Du 1er au 4 mars 2025, le terrain de la jeunesse de Paglayiri à Ouagadougou accueille le Festival Jeunesse en Action pour la Paix. L’activité est initiée par l’Organisation Yinéyinédian pour la Nature et le Développement Durable (OND). Le lancement officiel s’est déroulé ce samedi 1er mars 2025 sur le site du festival.

Soutenir la paix et la cohabitation pacifique par la résolution des conflits au Burkina Faso est l’objectif visé par le comité d’organisation. Pour cette première journée, il s’est agi d’animations musicales, de compétitions de pétanque et de communications sur le thème central. Selon Souleymane Nikiema, président du club de pétanque, la pétanque est un sport qui réunit plusieurs couches d’âges et différentes ethnies. A ce titre, la pétanque peut être un facteur de rassemblement et de cohésion sociale. Au total, huit groupes vont compétir.

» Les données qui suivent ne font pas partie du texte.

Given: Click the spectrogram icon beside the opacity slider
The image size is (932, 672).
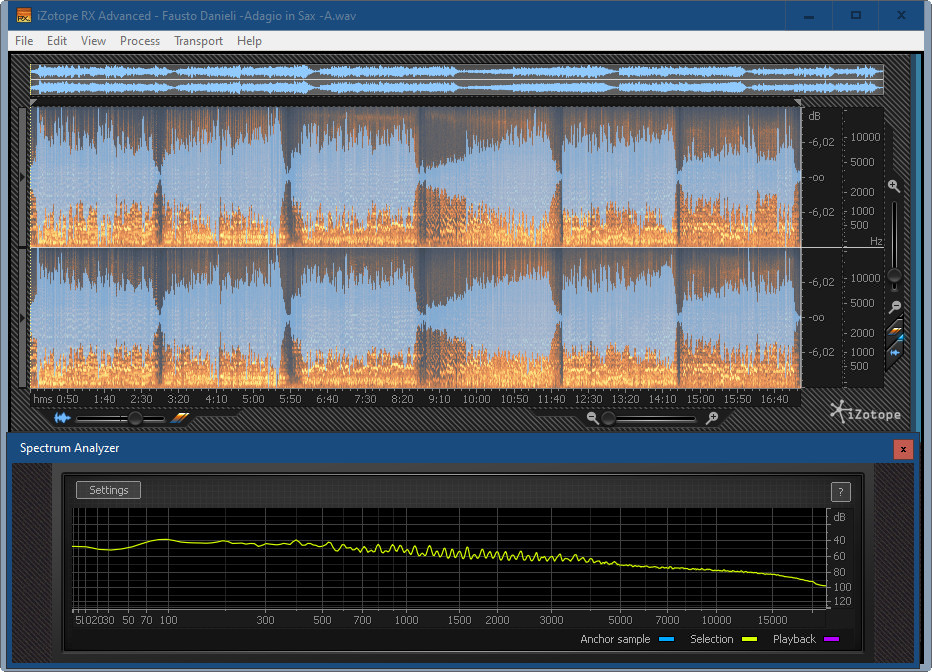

François Benao, coordonnateur général de l’OND, a indiqué que le festival qui s’ouvre aujourd’hui est l’une des activités prévues par le projet Tandem basé au Tchad, et que l’OND est un partenaire de mise en œuvre de cette activité. Il s’agit, à travers cette activité, de renforcer le brassage entre les jeunes, de renforcer leurs capacités en matière de culture de la paix, de cohésion sociale et de vivre pacifique, afin de renforcer une paix durable. Car le Burkina Faso traverse depuis plus de sept ans des difficultés liées à des actions de nature terroriste. On attend une forte mobilisation des hommes et des femmes.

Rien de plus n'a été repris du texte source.